Giant Electromagnet’s 3,200-Mile Trek To Fermilab Nearly Finished
LEMONT, Ill. (CBS) — After a 3,200-mile, $3 million voyage – via the Atlantic Ocean, the Gulf of Mexico, and the Mississippi River – a giant superconducting magnet is almost at its new home at Fermilab.
Known as the Muon g-2 storage ring, the electromagnet will be used to study muons, subatomic particles with a lifetime of only 2.2 millionths of a second, in hopes of discovering subatomic particles hidden in the vacuum.
WBBM Newsradio’s John Cody reports the 50-foot circular electromagnet – as sensitive as a 50-foot ring of glass – began its journey from Long Island on June 22.
Because it requires a rolling roadblock five lanes wide, it was first placed on a barge and shipped down the Atlantic Coast, through the Gulf of Mexico, then up the Mississippi River.
It was unloaded Saturday after the barge arrived in Lemont, in the Chicago Sanitary and Ship Canal.
Emmert International heavy movers will handle the shipping of the giant magnet from Lemont to Batavia.
It will begin its final land voyage Tuesday night along Lemont Road. It will be moved at night to minimize traffic disruption caused by the rolling roadblock that will take up five lanes of traffic.
Wednesday night, it will be shipped along I-355, north to Route 56. Thursday night it will travel Route 53 south to I-88 West, arriving Friday at Fermilab in Batavia. just in time for a welcoming party that afternoon.
Illlinois State Police, DuPage County Sheriff’s police and other police agencies will escort the truck.

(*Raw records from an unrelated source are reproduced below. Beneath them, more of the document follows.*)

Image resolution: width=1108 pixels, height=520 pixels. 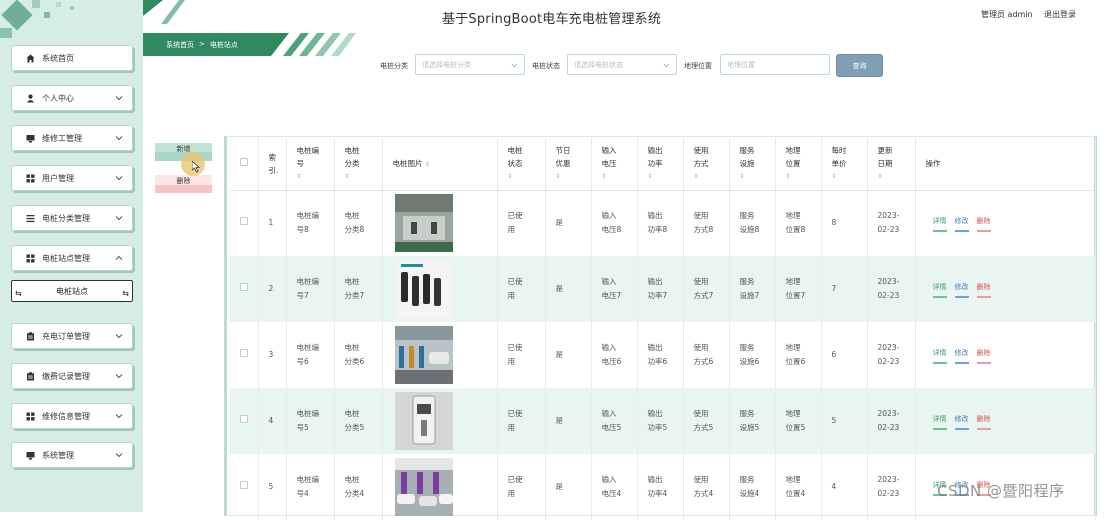 I want to click on cell-location: 地理 位置5, so click(x=798, y=421). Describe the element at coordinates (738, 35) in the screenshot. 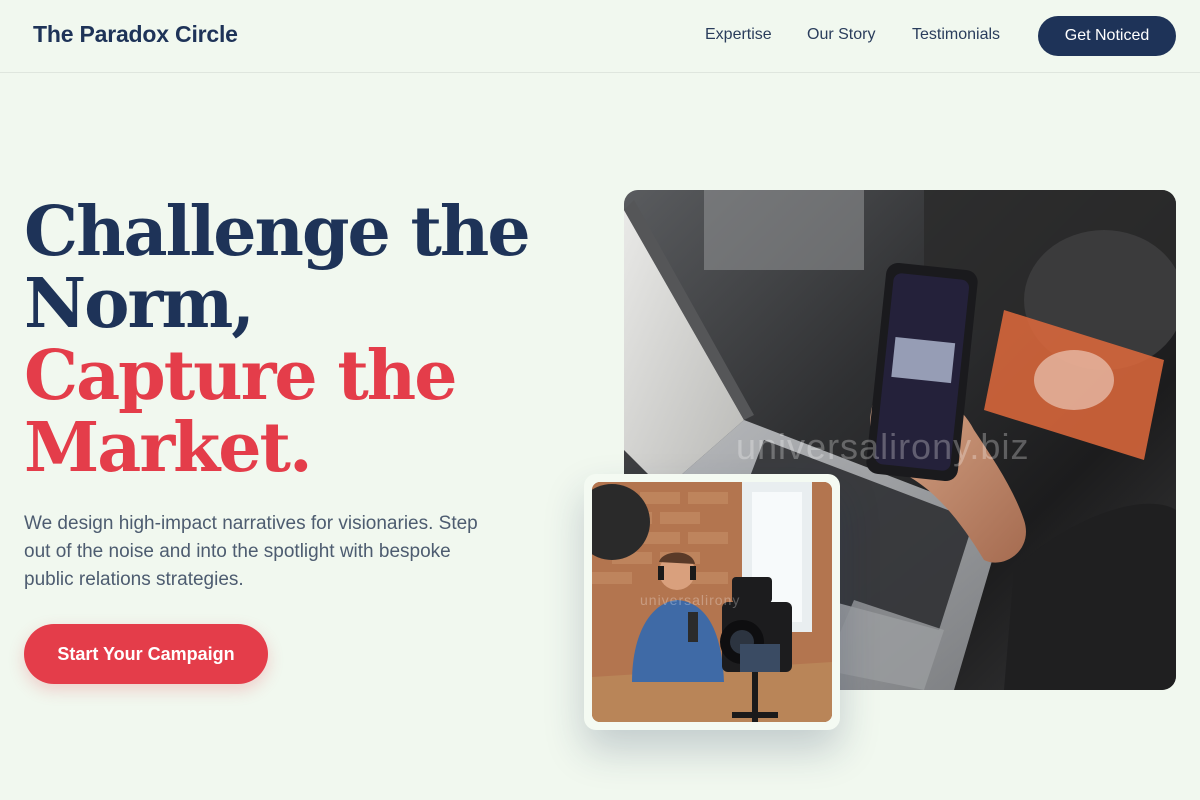

I see `nav-link-expertise: Expertise` at that location.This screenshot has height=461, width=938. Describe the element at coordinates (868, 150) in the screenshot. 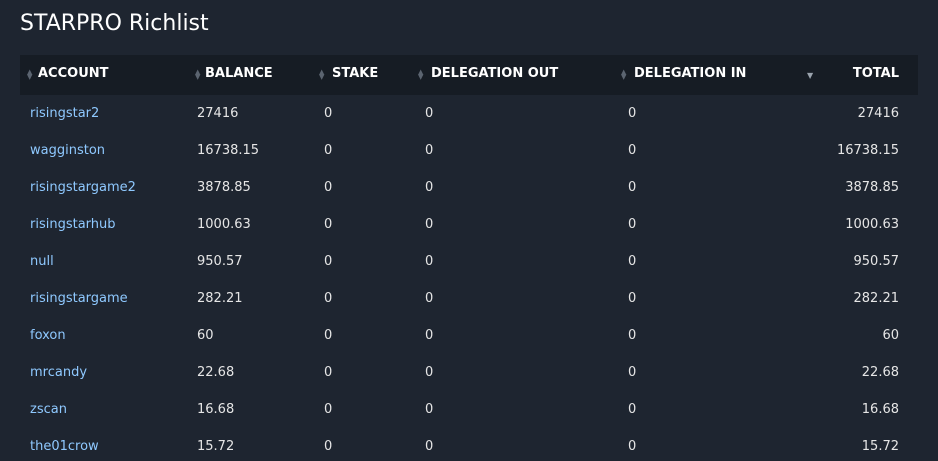

I see `total-cell: 16738.15` at that location.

“We have ISP, we have DuPage County, and several of the local municipalities. We’ll probably have 15 to 18 different police cars each night, escorting us,” said Emmert International vice president Terry Emmert Jr.

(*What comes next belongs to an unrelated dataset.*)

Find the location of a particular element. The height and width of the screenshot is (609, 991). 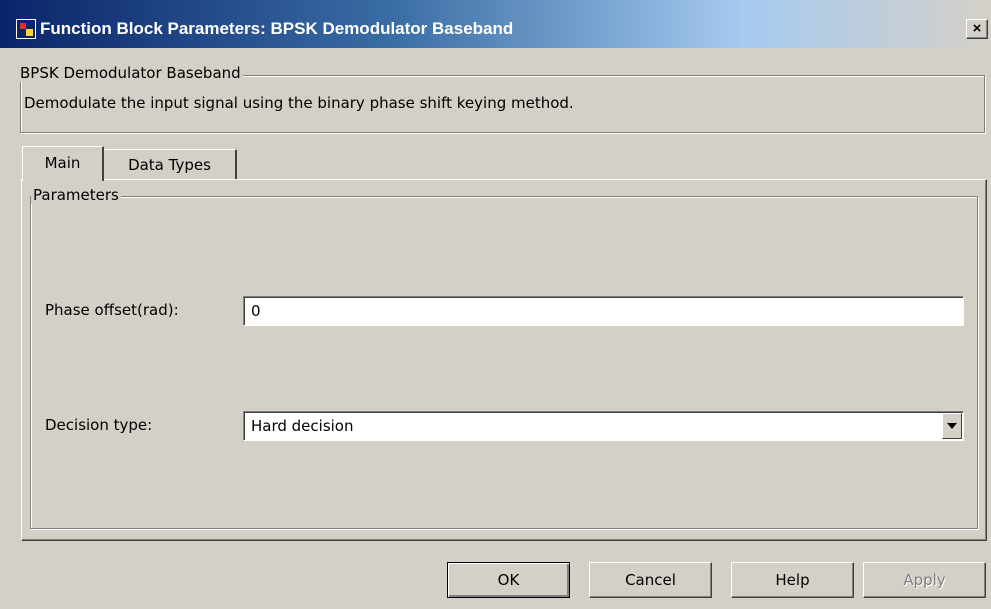

tab-main: Main is located at coordinates (63, 164). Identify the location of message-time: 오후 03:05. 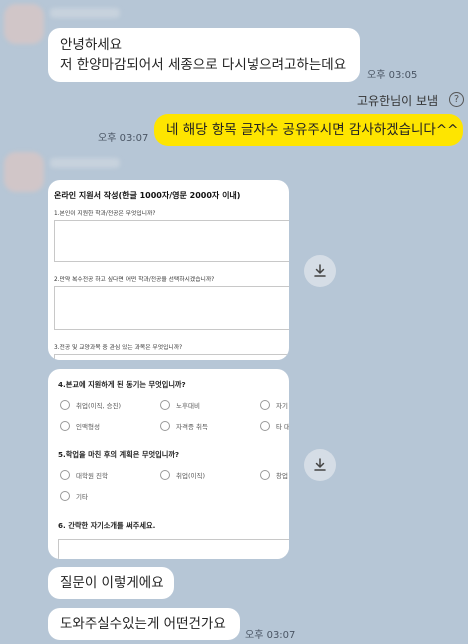
(392, 76).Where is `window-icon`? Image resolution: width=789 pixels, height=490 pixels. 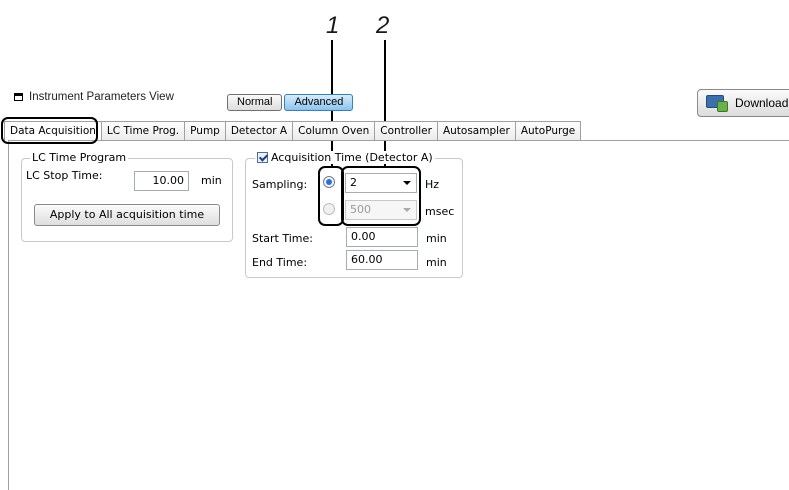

He said the delicate, 17-ton ring can’t be allowed to flex more than 2 millimeters – less than a tenth of an inch – and will travel no faster than 10 miles an hour.

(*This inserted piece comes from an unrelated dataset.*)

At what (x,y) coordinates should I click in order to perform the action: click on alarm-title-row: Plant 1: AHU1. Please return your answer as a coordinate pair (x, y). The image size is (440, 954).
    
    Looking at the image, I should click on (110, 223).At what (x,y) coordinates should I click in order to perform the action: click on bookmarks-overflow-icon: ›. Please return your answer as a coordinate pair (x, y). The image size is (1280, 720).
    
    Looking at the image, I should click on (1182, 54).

Dr. Bradley Roberts, a Boston University physics professor helping lead the Fermilab experiment, said the massive magnet should be operational in about three years, when scientists hope to see if they’ve found hints of dark matter particles, for which they’ve been hunting for years.
He said the device will help measure, and maybe explain why muon magnetism seems to be slightly off by a theoretical value of two.
“That difference with two arises because of the virtual quantum particles fluctuating in and out of the vacuum, so they appear and disappear, but they change the muon’s magnetism,” Bradley said.
That might point to the existence of as-yet-undiscovered particles, maybe even dark matter.